YOUR GOAL: Write a continuation of the magazine piece on the band Wrangler below, beginning right after its final sentence.

EXTRACT TO READ:
BEGIN

Communication Breakdown: An Interview With Wrangler

With the release of their debut album as Wrangler, John Doran meets Benge, Stephen Mallinder and Phil Winter to discuss technology, paranoia and the legacy of Cabaret Voltaire

There has been a breakdown in communication technology. This breakdown is an ongoing situation and is occurring outside a large, metal, multiple-locked warehouse door. This impressive barrier is protecting Ben ‘Benge’ Edwards’ studio and its large rooms packed with racks and racks of analogue synthesisers, sequencers and drum machines amassed over decades. Unfortunately the door doesn’t have a bell, and is therefore also protecting its musical treasure trove from those who have a rightful claim to access it. Outside the door and the synth packed warehouse space it protects, out on the cobbled Hoxton Street, is an instantly recognisable figure. He is fashionably dressed with a classic Sheffield wedge haircut. He looks at his smart phone in a perplexed manner. Stephen ‘Mal’ Mallinder announces in frustration: "I can’t get a signal anywhere." He tries a second phone but that doesn’t work either: "No signal!"

END

DATA PROVIDED:
BEGIN

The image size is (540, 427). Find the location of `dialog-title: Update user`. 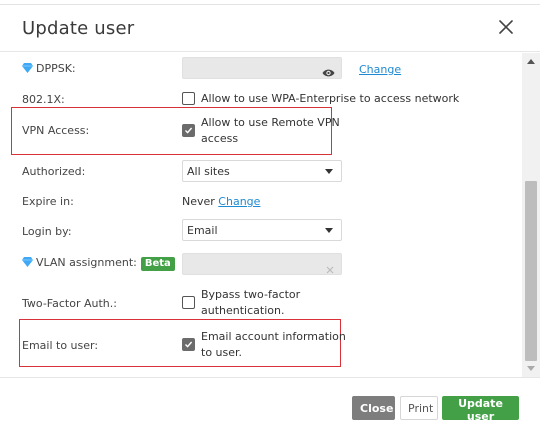

dialog-title: Update user is located at coordinates (78, 28).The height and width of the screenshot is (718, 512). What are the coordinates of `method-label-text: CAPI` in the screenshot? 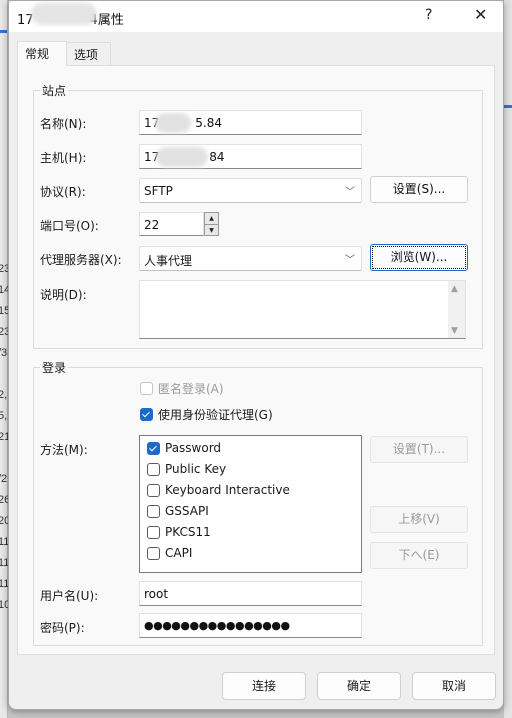 It's located at (179, 553).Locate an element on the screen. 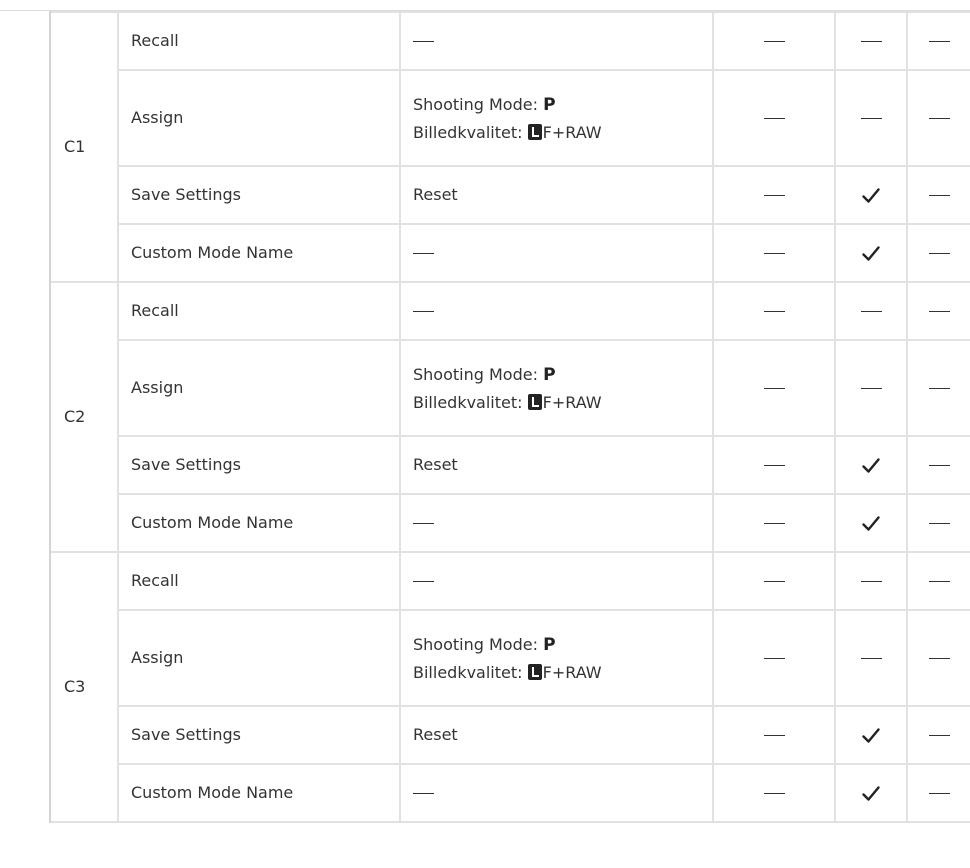  function-name-cell: Recall is located at coordinates (259, 311).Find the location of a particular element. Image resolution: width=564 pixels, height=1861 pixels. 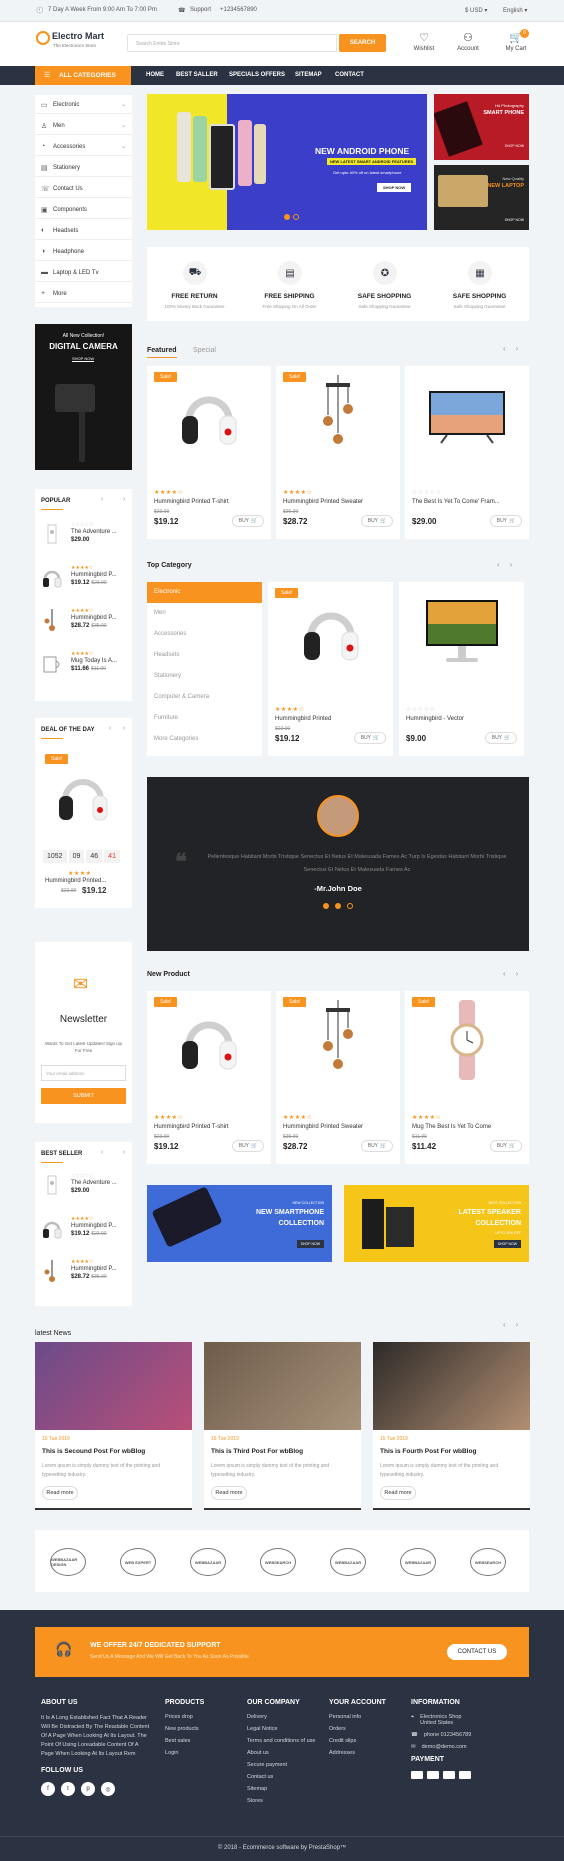

news-carousel-arrows: ‹› is located at coordinates (516, 1324). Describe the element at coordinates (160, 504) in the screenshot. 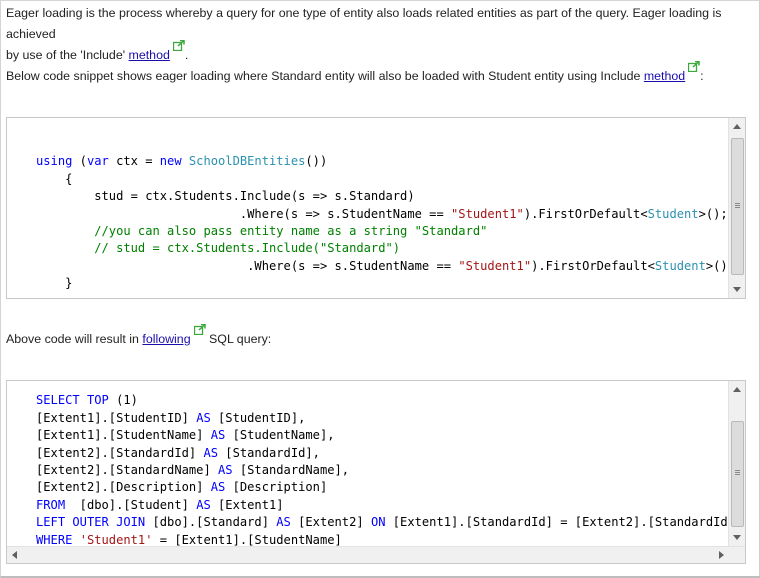

I see `code-line: FROM [dbo].[Student] AS [Extent1]` at that location. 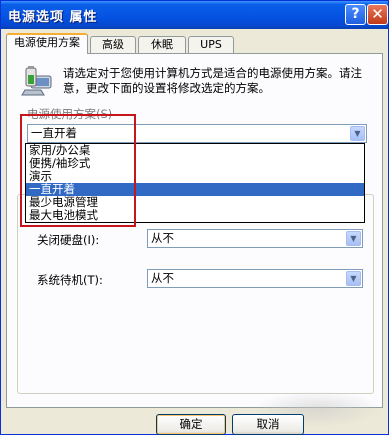 What do you see at coordinates (194, 15) in the screenshot?
I see `title-bar: 电源选项 属性 ? ✕` at bounding box center [194, 15].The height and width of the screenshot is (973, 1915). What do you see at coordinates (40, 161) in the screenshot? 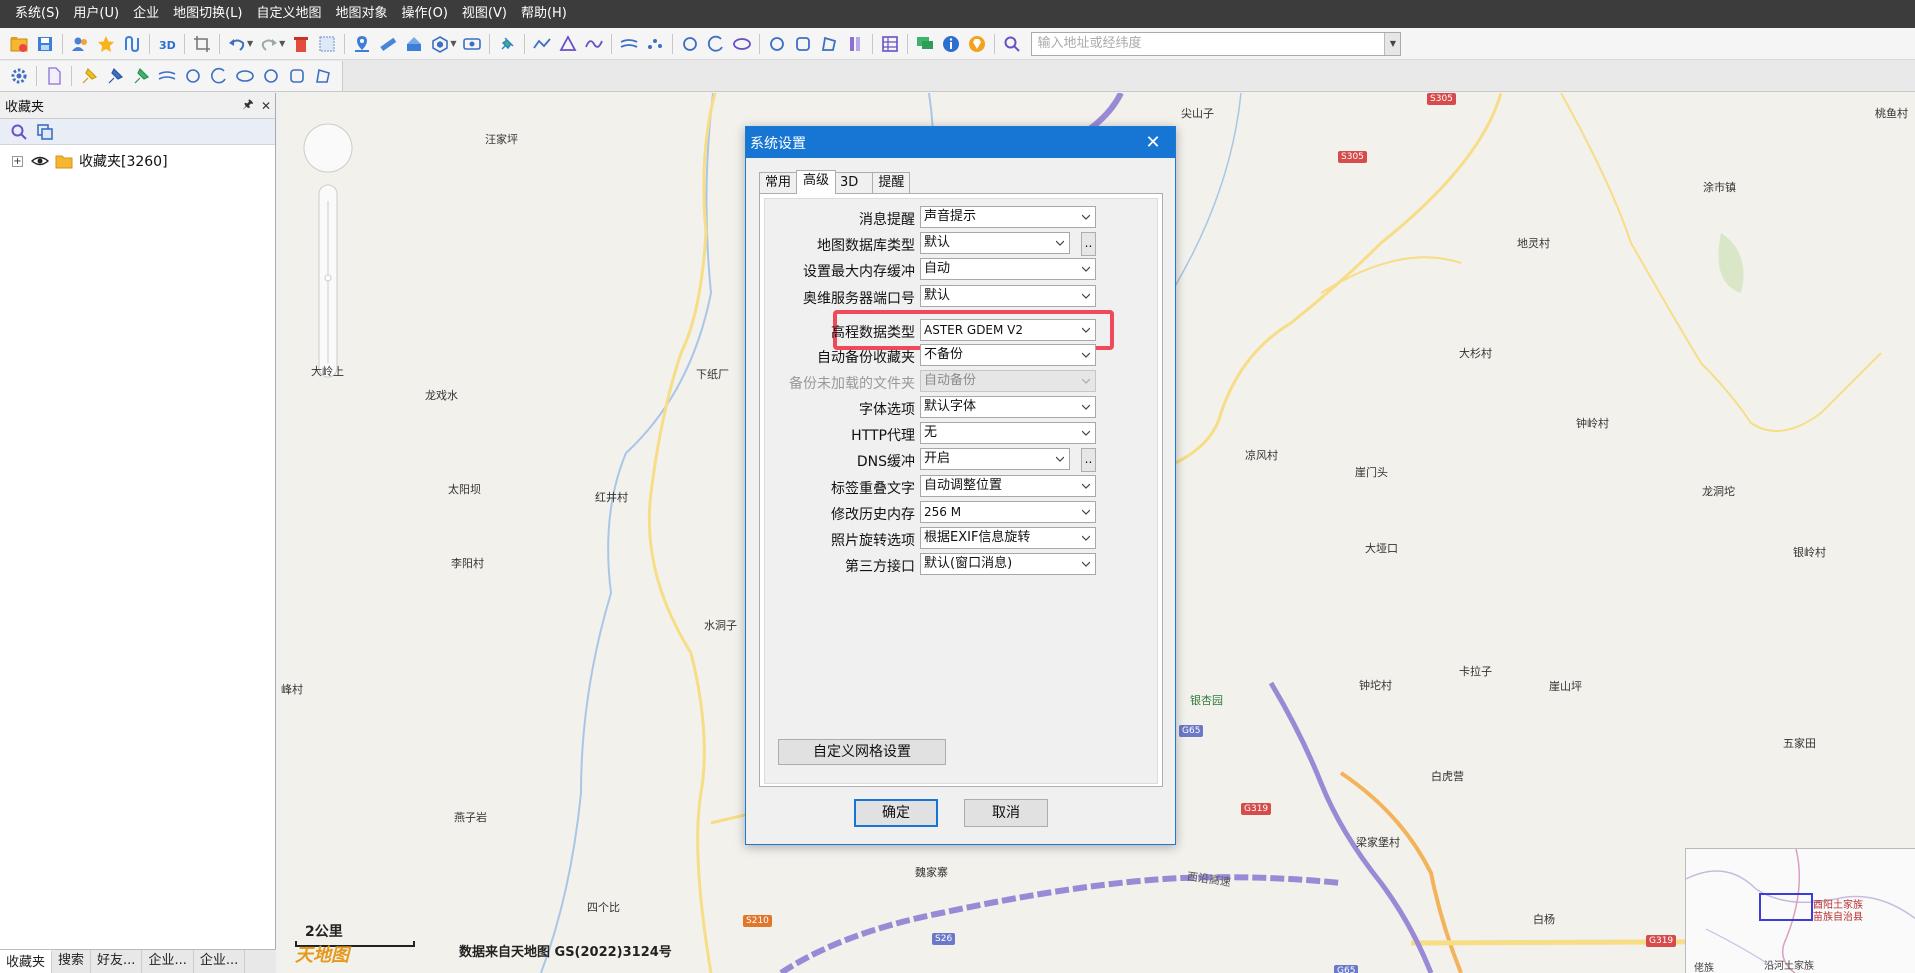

END

ANSWER FOR THIS EXERCISE:
People start arriving in dribs and drabs. Steve Malins is here. He’s a hardworking publicist and manager who has been instrumental in helping revive the careers of the likes of Gary Numan and John Foxx. He is looking after Wrangler, the dark electronic, dubby pop group I’m here to interview. The three piece – featuring Benge, Mal and a third member Phil Winter – are set to release their debut album LA Spark on Memetune, which was recorded entirely on the analogue equipment on the other side of the door we can’t get through.

Malins tries his phone but to no avail. He asks if I got here ok, and I have to admit that due to a broken iPhone and a failure of GMaps I have been wandering round Hoxton in circles for ages. I found the location more by accident than design. I feel like the ironically titled smartphone is breeding us into a state of utter stupidity when it comes to practical matters.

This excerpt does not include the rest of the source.